Copy every line that contains the string "პარტონის" from the entries below.

[[ PROVIDED MATERIAL, beginning ]]

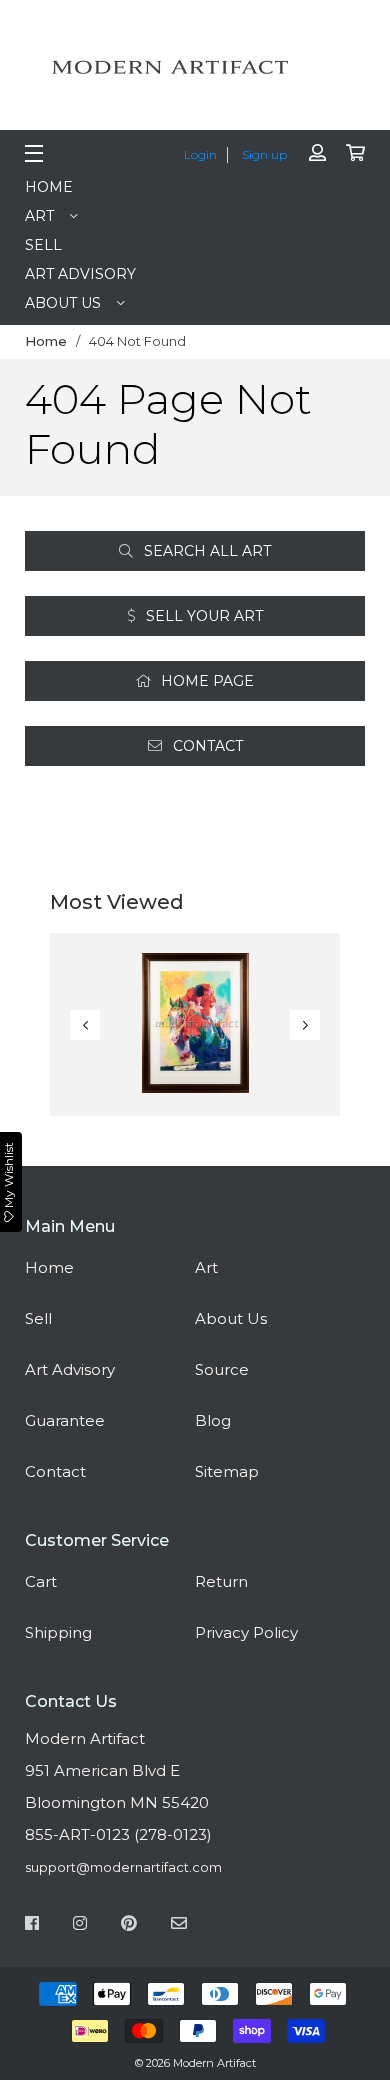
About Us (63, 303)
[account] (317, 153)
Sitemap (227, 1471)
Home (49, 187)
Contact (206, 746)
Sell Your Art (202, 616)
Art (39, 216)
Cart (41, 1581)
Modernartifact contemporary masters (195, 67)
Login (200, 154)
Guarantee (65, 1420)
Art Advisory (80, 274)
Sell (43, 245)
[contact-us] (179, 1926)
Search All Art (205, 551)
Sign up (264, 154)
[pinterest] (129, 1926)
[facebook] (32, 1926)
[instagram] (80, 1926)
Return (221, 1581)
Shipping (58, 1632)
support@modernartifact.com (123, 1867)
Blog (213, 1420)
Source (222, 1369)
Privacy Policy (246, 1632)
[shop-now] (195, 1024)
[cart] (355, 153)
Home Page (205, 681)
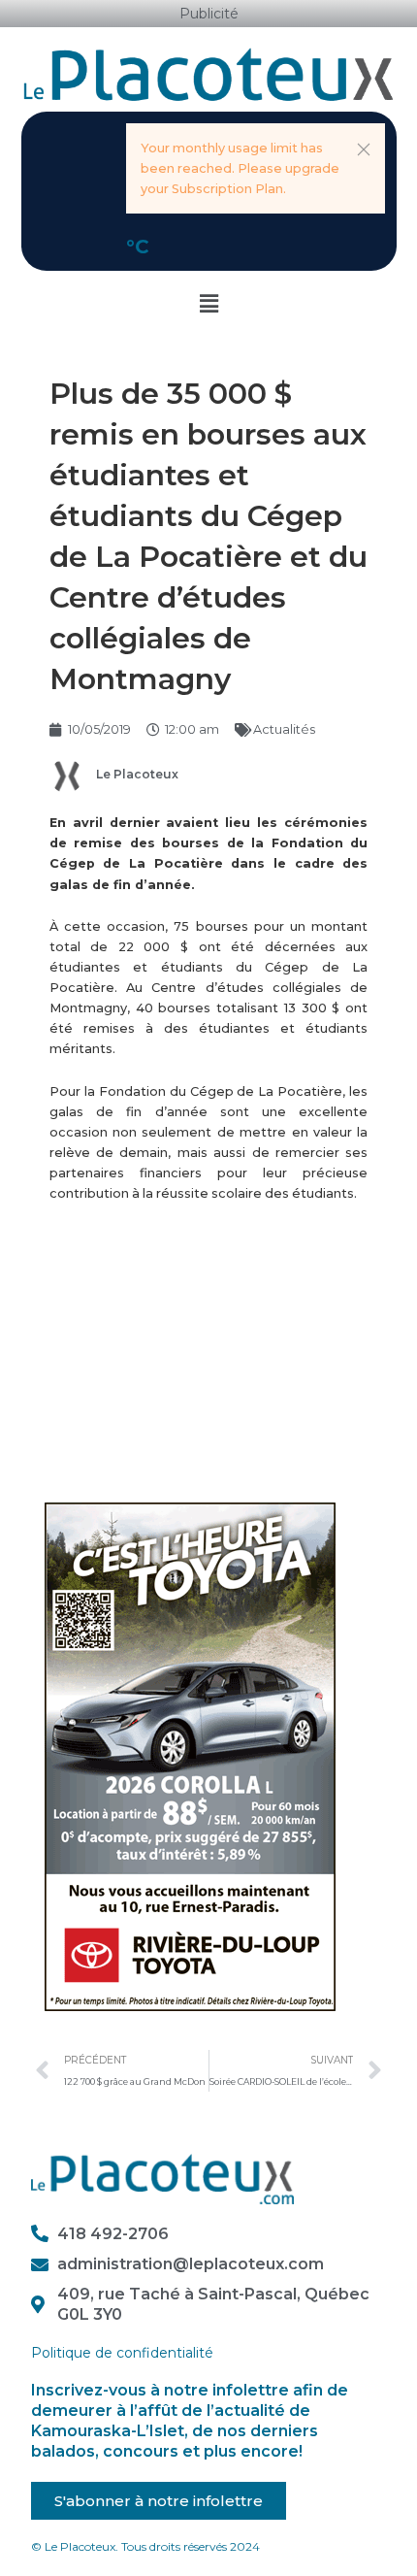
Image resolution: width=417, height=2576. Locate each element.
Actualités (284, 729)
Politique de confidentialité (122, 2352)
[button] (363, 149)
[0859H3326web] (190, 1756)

[[ PROVIDED MATERIAL, end ]]
[[ PROVIDED MATERIAL, beginning ]]

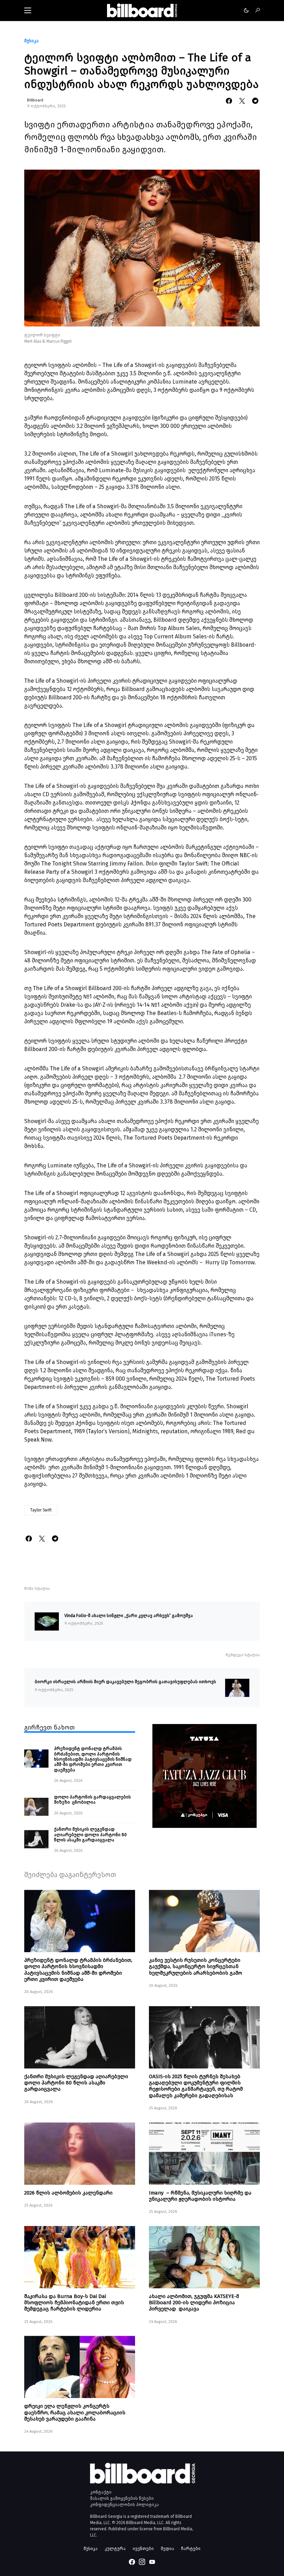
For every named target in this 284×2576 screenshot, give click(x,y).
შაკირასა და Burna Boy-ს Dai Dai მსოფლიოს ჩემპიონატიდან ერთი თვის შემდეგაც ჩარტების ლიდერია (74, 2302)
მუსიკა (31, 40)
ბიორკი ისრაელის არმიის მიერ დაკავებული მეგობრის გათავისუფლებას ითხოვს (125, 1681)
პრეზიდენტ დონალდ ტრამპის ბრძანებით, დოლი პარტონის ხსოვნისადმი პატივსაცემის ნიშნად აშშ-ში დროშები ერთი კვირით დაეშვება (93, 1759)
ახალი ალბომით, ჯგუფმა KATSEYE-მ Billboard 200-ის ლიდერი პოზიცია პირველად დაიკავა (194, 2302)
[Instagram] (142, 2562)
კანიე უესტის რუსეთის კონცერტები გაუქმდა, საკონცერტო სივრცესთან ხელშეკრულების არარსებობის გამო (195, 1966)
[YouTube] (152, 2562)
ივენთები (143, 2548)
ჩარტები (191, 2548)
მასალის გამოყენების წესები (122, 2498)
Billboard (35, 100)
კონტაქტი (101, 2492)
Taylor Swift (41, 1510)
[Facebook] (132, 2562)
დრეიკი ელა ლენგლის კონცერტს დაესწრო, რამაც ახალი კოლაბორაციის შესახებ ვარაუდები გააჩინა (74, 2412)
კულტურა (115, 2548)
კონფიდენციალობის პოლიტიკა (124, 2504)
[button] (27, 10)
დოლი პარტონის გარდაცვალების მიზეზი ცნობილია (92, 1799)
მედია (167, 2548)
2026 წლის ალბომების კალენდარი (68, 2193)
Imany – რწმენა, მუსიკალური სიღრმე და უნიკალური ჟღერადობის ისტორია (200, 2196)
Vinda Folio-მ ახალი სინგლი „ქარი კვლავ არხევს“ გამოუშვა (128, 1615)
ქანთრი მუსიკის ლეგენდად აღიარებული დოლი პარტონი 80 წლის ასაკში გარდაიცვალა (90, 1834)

[[ PROVIDED MATERIAL, end ]]

*RESULT OF THIS TASK*:
პრეზიდენტ დონალდ ტრამპის ბრძანებით, დოლი პარტონის ხსოვნისადმი პატივსაცემის ნიშნად აშშ-ში დროშები ერთი კვირით დაეშვება (93, 1759)
დოლი პარტონის გარდაცვალების მიზეზი ცნობილია (92, 1799)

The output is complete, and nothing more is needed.